All the works tell a story about things that are just on the verge of collapse, like Red Hook
The works are concertized under this theme. In Hot Topic Hair Extensions Discovered In Polar Ice Cap, an ice column embedded with Hot Topic hair extensions melts quietly as exhibition-goers search out and contemplate the pervasive stench of P.H.I.S.H: Pink Hydrographic Integrated Fish Swims Horizontally, where decaying piranhas which have been printed upon with pink camouflage and screwed to the gallery wall. Both appropriate objects in an absurdist assemblage highlighting the subjective, creative potential of a quasi-anonymous author. (This is a sort of group show with no wall placards) These odd objects seem weirdly out of place, manipulated in relationship to one another and the viewer, but also ironically in place, as someone has placed them there for a reason. This dissonance furthers the unpredictability and uneasy feeling of impermanence that the show aims for.

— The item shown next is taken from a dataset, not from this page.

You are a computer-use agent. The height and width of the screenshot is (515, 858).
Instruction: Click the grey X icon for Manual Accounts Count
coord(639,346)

Soon at Still House by Jogging
Rationed Water, 2013. Hydrophobic coating, Tempered Glass, Water, Plastic Bottles, Fierce Apple Gatorade, Blueberry-Pomegranate Gatorade; 58 ⅛ x 33 ½ x 20”. ‘Soon’ at Still House by Jogging
The narrative potential of these objects allows the artists to make art for any situation. The literalness of the works makes them readable on several levels. The absence created by a series of plaster inversions reads as a weird combination of cantaloupe and Croc, or as a "permanent" indent of impermanent objects. Here, and in Ceramic Pitcher Pours Water Onto Extremely Rare Genetically Modified Triplet Watermelon, the story is told through the combination of objects, such as watermelons and a water pitcher, which have associations beyond the work itself. These objects are animated through a simulation of poured water, allowing it to act as very slow performance art. The narrative literalness does not, however, preclude beauty. In Rationed Water, gatorade is bound to a piece of tempered glass by a border of hydrophobic coating. This causes the sports drink to function as a graphic element, while the glass plane is held up by four large bottles of water. The result is a sublime blue, green, and yellow field which seems strangely un-identifiable as Gatorade. All the works tell a story about things that are just on the verge of collapse, like Red Hook.

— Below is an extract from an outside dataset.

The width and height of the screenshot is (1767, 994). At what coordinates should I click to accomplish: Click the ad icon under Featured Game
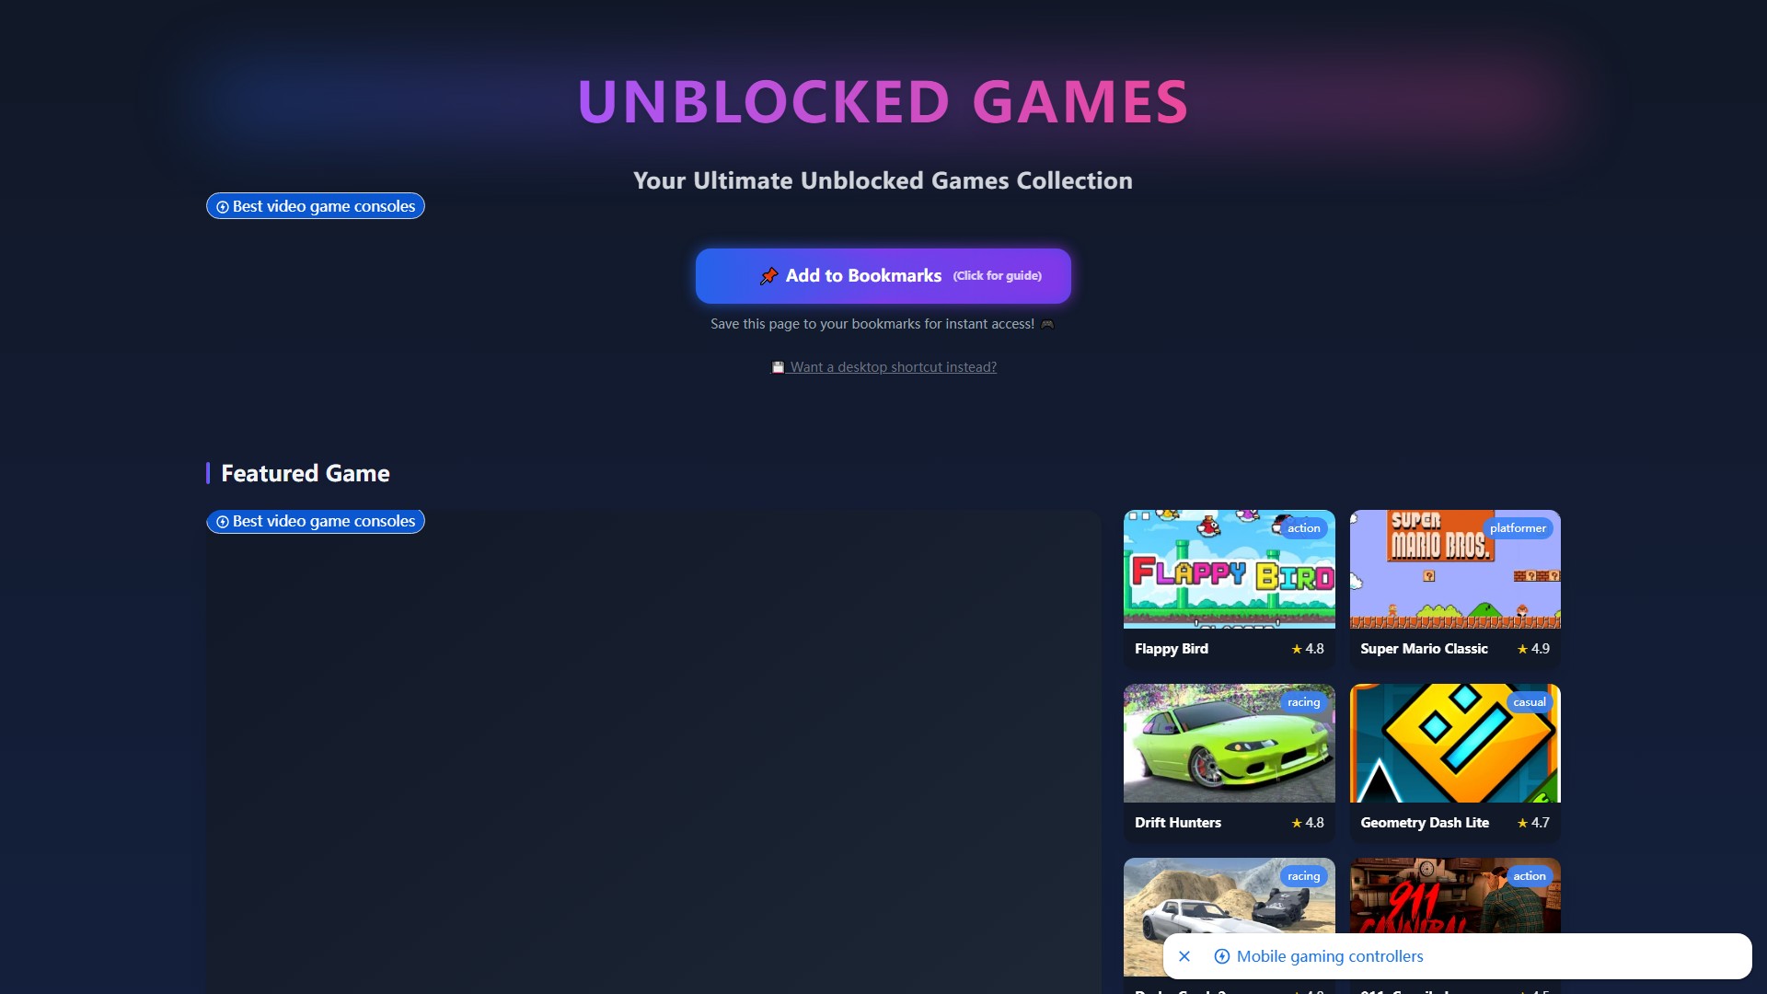[x=222, y=522]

Left: Projectile 3: Cabbage and Tupperware, 2013. Embedded Plaster, 24 x 24”; right: Projectile 1: Cantaloupe and Croc, 2013. Plaster, 24x24”. ‘Soon’ at Still House by Jogging
While the relationship of site-specificity of Tumblr and Red Hook makes sense, conceptually, there is something latent in the experiment of taking this work off out of the 2D digital environment of social networks, and into the real, 3D context of a gallery. There will arise questions about the dissemination of these images from 3D in to 2D through more traditional media. Perhaps this review can become a part of the process of the reception and after-life of these works. What this exhibition does, more than its online counterpart, is to highlight art's narrative potential and the importance to contemporary artists of radically appropriated parts, new combinations of old things, and the specificity of reference. The image-making process and its hyper-consumption has placed an importance on the ability of an image to quickly resonate with a broad audience as it flies by in a newsfeed. With their graphically-charged, object-based narratives, Jogging is leading the way down this increasingly crowded road.